“你準備怎麼做?”
“我的想法很簡單把你當做人就好了。”
“當做人?就這麼簡單?”
“親愛的小姐,有的時候不就是這樣的嗎?”
“當一件事情過程太過繁瑣,複雜的時候那就不要去看他的過程,而是去看它的開始,和結束。”
“因果,因果這就像一個人的目的被揭開的那一刻,一切就已經結束是同樣的性質。”
“所以呢,你到底準備怎麼做呢,我親愛的好先生?”
“這就要看親愛的公主,您願不願意和我共舞一曲了。”
“就在這裡?”
“就在這裡。”
“可是”
“請放心,我的手會溫柔的拖住你的脖子我的腳會避開你的身體”
“我的眼睛可以像審視那樣子盯著麵前煥然生機的景色,也可以堅定不移的盯著如今你的麵龐和雙眸。”
“今天剩餘的時間,都隻剩下你和我”
“我可以把這個,當做你另類的告白嗎?”
“如果您願意的話,這或許是我的榮幸。”
“花心的男人我一定會將這件事情告訴給諾娜的,相信她一定不會饒過你。
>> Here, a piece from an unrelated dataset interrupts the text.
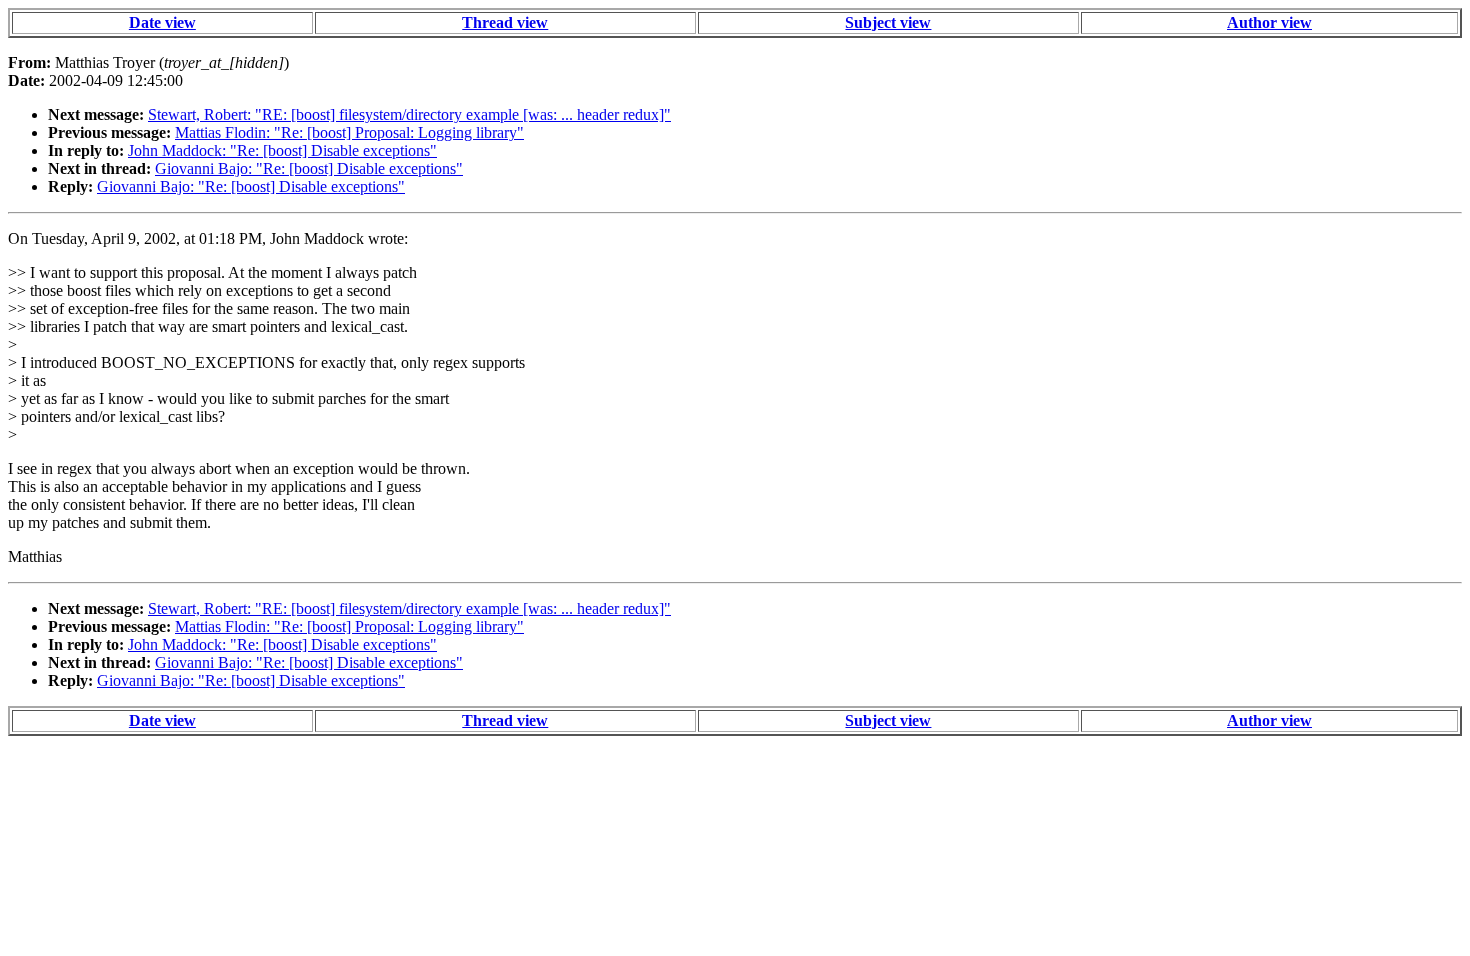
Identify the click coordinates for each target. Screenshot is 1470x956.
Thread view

”
“”
嬌嗔又溫柔的聲音,在混沌的意識中嗡嗡作響
現在,現在的自己到底是清醒,還是沉睡?
聲音,那是什麼聲音?
對啊那是自己之前和長發公主交談的聲音。
就像最開始說的那樣,要如何讓一個被眾人給當成怪物,然後最終真的變成怪物的人重新變成一個人類呢?
很簡單啊,再來一個人類去認同她,將她當做人類不就好了嗎?
而這唯一能夠認同,唯一願意認同的人也隻有陳若羽能夠做到。
這不單單隻是因為那所謂的收容,更是他對如今這個幻境,以及幻境中這些精神體存在的認同。
可憐?認同?亦或者是同情?
不,或許這些都沒有,都不存在
可能這當中更多的,就是一瞬間的行動一樣。
想要做什麼,這隻不過是在做完這件事情之後的理由而已。
故事???故事就是故事。
想做什麼?那就直接去做就好了!
這就是陳若羽那個時候的想法和感受。
自己就是想要讓麵前的怪物給恢複原樣,你可以說這是因為答應了諾娜,你也可以說這是為了那所謂的收容和任務。
但那是你的認為,就像之後的閱讀理解和觀後感。
但我已經做完了,不會有人知曉那個時候我的感受的,包括我自己。
——————————
滴滴滴——滴滴滴——
一陣儀器的聲音再次響起,可眼睛卻是疼的根本沒有睜開的力氣。